→ Your objective: In the items below, can you reproduce word for word the lines from the one with "Open the ceiling lamp photo" up to and including the one with "pos(132,114)", leaving the pictures out?

Begin Records for processing

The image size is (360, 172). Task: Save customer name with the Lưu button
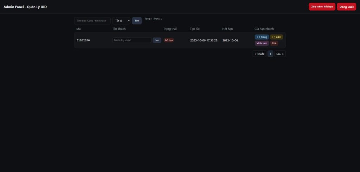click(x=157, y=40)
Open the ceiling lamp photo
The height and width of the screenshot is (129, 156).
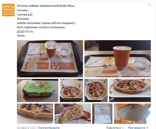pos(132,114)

End Records for processing
Begin Records for processing

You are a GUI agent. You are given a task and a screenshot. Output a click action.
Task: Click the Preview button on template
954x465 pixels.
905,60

End Records for processing

→ Correct output:
Open the ceiling lamp photo
The height and width of the screenshot is (129, 156).
pos(132,114)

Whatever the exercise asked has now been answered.